§ RECORDS FOR PROCESSING
***

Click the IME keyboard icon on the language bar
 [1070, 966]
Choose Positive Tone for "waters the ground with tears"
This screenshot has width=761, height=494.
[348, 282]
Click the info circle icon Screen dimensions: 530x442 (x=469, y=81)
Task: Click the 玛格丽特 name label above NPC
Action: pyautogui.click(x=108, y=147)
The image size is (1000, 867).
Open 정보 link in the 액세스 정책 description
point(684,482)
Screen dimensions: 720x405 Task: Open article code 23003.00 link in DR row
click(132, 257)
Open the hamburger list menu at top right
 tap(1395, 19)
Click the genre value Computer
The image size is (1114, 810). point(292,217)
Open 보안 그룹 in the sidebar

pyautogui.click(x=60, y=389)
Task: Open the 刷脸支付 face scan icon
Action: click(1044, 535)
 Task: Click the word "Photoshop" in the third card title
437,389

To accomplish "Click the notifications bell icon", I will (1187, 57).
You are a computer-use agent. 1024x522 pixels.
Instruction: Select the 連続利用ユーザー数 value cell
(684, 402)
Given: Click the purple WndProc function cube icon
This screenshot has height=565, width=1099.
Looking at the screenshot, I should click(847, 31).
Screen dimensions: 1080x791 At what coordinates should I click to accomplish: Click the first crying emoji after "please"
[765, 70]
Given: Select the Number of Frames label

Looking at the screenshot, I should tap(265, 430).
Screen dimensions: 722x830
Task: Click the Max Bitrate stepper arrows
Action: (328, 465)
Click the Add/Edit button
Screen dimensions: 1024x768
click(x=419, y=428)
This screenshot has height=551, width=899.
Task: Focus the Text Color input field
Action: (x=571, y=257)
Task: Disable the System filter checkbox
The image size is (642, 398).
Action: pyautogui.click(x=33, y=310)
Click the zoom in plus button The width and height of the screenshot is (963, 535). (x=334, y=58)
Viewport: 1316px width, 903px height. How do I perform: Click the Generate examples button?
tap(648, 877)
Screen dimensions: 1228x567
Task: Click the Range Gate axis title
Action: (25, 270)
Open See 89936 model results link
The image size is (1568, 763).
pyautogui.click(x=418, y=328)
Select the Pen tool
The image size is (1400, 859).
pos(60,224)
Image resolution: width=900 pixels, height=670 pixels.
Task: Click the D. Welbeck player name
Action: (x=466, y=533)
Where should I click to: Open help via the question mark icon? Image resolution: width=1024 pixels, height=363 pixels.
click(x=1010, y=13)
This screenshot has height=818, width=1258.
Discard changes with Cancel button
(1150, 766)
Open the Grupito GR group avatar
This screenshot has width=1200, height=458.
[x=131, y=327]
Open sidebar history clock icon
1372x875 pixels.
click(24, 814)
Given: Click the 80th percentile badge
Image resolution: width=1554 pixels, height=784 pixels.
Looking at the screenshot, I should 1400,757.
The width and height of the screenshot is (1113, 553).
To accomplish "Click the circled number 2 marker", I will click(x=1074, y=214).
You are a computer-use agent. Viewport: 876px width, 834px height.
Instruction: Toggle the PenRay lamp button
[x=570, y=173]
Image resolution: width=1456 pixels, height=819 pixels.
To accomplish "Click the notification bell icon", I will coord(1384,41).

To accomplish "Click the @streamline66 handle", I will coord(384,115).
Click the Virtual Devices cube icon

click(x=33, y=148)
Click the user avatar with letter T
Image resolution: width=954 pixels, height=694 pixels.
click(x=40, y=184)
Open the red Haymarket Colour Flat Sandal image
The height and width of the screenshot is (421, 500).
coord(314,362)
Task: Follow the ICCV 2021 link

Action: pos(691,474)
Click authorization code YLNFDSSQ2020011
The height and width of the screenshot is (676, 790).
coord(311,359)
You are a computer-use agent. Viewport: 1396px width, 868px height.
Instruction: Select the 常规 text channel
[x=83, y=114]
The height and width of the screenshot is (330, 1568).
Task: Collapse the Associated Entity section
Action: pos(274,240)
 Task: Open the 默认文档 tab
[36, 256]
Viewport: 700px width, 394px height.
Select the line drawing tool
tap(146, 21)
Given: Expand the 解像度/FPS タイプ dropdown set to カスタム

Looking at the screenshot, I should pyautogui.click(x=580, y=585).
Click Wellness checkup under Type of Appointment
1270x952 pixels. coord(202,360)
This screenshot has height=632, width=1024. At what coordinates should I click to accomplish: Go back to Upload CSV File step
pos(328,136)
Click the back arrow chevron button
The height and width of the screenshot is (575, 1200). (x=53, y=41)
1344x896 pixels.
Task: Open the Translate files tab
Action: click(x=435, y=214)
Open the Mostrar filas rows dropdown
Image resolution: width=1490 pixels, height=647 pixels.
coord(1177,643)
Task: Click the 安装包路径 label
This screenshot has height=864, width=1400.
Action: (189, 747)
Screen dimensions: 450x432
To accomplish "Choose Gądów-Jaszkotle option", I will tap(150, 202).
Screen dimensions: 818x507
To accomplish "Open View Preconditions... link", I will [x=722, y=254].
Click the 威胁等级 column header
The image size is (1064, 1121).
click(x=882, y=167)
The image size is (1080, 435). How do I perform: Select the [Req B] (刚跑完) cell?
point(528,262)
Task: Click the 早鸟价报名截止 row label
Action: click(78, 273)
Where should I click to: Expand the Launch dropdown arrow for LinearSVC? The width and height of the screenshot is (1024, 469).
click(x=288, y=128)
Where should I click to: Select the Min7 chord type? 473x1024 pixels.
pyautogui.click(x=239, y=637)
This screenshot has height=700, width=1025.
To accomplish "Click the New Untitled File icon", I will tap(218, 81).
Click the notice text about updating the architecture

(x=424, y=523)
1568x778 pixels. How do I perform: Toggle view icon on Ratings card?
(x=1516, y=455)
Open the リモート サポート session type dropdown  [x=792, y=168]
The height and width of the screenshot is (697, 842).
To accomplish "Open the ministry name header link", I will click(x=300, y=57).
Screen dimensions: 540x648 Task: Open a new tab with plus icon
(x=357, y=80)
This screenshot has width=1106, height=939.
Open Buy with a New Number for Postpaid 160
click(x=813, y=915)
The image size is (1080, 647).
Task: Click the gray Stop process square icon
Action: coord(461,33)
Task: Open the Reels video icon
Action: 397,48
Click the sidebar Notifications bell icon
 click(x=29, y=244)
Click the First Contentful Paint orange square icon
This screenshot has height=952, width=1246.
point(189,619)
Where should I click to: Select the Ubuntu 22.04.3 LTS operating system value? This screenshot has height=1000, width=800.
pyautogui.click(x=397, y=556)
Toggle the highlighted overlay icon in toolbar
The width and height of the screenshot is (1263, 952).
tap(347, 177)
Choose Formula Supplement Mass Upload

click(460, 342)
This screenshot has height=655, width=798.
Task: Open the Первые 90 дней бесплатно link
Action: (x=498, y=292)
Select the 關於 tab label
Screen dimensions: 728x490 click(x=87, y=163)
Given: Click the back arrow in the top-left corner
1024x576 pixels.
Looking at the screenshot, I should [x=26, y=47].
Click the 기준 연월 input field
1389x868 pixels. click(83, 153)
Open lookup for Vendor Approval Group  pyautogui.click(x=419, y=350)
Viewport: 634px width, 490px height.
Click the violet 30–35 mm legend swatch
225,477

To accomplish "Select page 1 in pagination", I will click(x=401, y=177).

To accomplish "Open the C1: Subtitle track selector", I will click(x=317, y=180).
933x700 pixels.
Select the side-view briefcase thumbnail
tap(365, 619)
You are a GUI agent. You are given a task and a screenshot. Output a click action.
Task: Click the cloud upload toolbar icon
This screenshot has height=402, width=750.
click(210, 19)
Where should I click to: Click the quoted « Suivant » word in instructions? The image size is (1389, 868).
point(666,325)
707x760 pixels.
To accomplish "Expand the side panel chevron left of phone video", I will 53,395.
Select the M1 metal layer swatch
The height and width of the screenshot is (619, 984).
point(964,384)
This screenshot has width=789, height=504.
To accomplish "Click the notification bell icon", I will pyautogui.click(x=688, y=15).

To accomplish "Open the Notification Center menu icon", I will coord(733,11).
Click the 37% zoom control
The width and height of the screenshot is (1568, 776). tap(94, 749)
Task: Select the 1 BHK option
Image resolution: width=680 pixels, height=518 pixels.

***

§ AIM
Reproduce the data verbatim, beginning at the line that contains "Click the 기준 연월 input field" and continuing through the end of the data.

§ EXERCISE OUTPUT
Click the 기준 연월 input field
1389x868 pixels. click(83, 153)
Open lookup for Vendor Approval Group  pyautogui.click(x=419, y=350)
Viewport: 634px width, 490px height.
Click the violet 30–35 mm legend swatch
225,477

To accomplish "Select page 1 in pagination", I will click(x=401, y=177).

To accomplish "Open the C1: Subtitle track selector", I will click(x=317, y=180).
933x700 pixels.
Select the side-view briefcase thumbnail
tap(365, 619)
You are a GUI agent. You are given a task and a screenshot. Output a click action.
Task: Click the cloud upload toolbar icon
This screenshot has height=402, width=750.
click(210, 19)
Where should I click to: Click the quoted « Suivant » word in instructions? The image size is (1389, 868).
point(666,325)
707x760 pixels.
To accomplish "Expand the side panel chevron left of phone video", I will 53,395.
Select the M1 metal layer swatch
The height and width of the screenshot is (619, 984).
point(964,384)
This screenshot has width=789, height=504.
To accomplish "Click the notification bell icon", I will pyautogui.click(x=688, y=15).

To accomplish "Open the Notification Center menu icon", I will coord(733,11).
Click the 37% zoom control
The width and height of the screenshot is (1568, 776). tap(94, 749)
Task: Select the 1 BHK option
Image resolution: width=680 pixels, height=518 pixels.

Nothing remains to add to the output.